**Assignment:**
Only one stretch of the data is wanted: the line containing "You are a GUI", the line containing "Viewport: 1205px width, 709px height.", and every line between them, copied exactly.

**Records for the task:**

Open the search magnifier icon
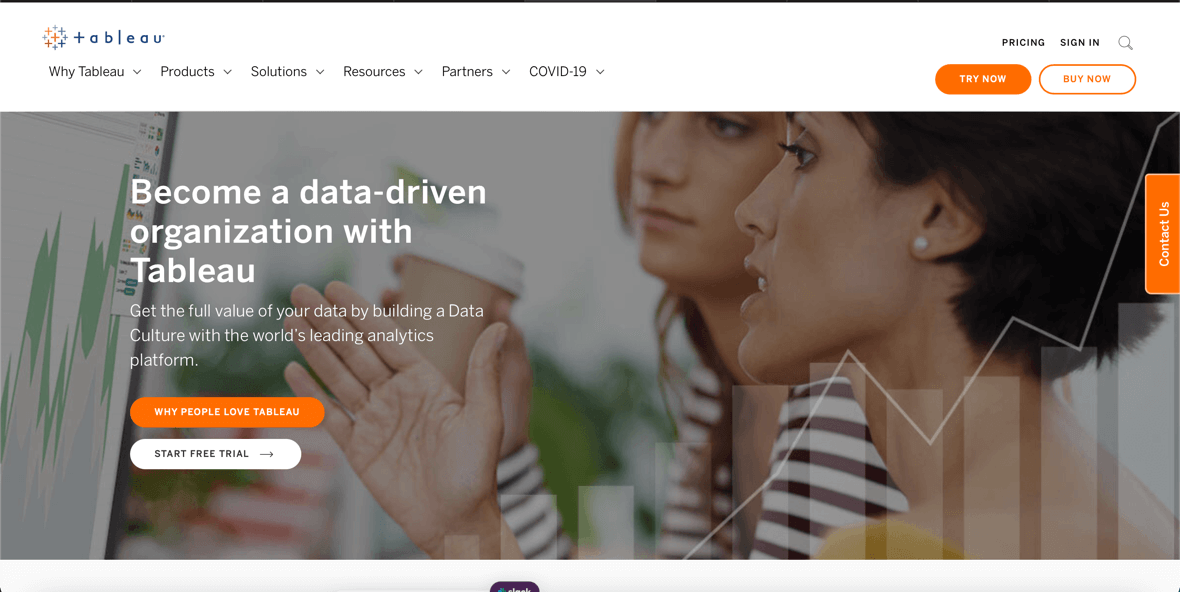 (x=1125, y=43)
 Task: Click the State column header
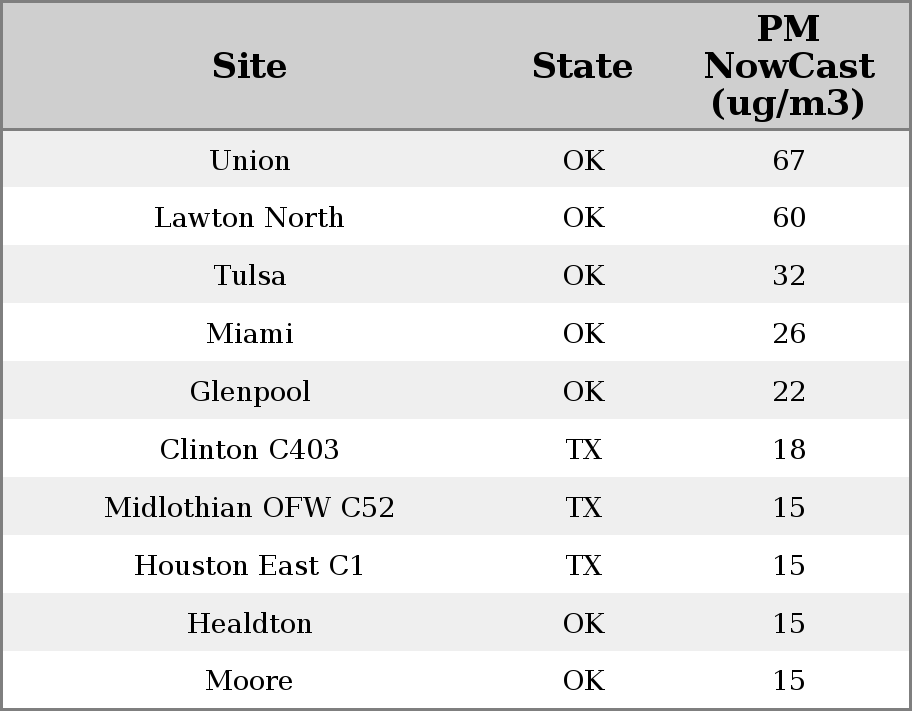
--
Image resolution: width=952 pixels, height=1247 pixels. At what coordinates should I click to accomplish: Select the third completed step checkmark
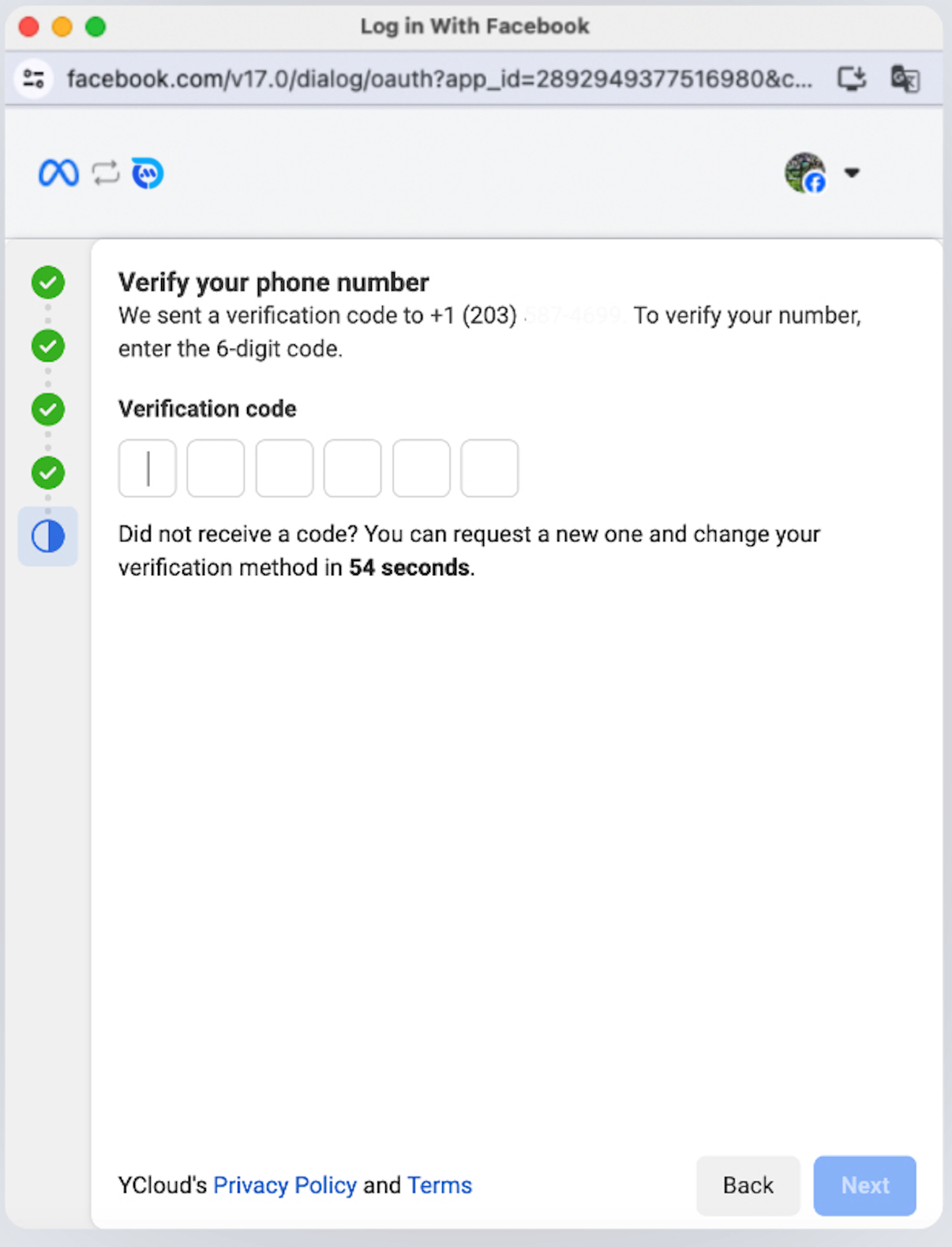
---
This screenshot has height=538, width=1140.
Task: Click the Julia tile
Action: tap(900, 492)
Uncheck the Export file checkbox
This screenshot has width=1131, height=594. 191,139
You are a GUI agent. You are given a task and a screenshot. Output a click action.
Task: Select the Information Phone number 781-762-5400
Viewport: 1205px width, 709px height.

**Your response:**
You are a GUI agent. You are given a task and a screenshot. Output a click action.
Task: Select the Information Phone number 781-762-5400
Viewport: 1205px width, 709px height.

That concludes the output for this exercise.